For the almond sponge: separate the eggs. Whisk the QimiQ Sauce Base smooth with the melted butter and egg yolks. Add the flour, baking powder, vanilla sugar and half of the sugar and mix well.
2.
Whisk the egg whites with the remaining sugar and salt until stiff.
3.
Spread the mixture onto a baking tray lined with baking paper and bake in an oven at 160 °C for approx. 10 minutes.

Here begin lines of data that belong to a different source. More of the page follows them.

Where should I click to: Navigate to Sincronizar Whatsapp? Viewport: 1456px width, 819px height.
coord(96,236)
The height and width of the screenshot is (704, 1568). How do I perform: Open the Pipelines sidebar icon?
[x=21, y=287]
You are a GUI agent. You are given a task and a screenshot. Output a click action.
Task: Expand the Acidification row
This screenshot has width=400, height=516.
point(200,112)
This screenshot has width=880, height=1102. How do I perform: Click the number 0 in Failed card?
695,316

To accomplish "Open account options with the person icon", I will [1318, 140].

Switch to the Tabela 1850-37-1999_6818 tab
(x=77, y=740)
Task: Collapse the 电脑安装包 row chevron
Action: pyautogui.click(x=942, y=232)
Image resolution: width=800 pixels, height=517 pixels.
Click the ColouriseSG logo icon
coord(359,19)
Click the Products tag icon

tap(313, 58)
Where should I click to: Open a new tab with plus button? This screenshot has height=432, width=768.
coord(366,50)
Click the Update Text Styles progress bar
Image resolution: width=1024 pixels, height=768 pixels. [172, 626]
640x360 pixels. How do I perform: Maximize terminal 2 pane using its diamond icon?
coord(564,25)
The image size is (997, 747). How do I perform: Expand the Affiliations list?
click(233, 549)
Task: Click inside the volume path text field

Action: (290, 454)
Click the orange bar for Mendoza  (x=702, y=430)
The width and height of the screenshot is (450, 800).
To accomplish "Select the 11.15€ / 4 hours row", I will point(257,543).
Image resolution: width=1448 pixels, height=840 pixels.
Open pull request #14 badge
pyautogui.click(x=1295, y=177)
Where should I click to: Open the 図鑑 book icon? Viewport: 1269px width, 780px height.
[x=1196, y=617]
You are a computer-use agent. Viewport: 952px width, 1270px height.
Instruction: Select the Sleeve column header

Sprinkle with some sugar and allow to cool.
4.
For each fruit mousse: lightly whip the cold QimiQ Whip with the sugar until completely smooth, ensuring that the entire mixture is incorporated (especially from bottom and sides of bowl).
5.
Add the sour cream, lemon juice and Ravifruit fruit puree (mango, coconut or guava) and continue to whip until the required volume has been achieved. Quickly fold in the melted butter and fill into a piping bag.
6.
For each fruit coulis: soak the gelatine in cold water and squeeze. Heat the Ravifruit fruit puree, add the gelatine and allow to dissolve. Spread the fruit coulis thinly onto a baking tray lined with cling film and allow to cool until firm.
7.
Place the fruit coulis onto the almond sponge and pipe the fruit mousses in lanes on top. Deep freeze.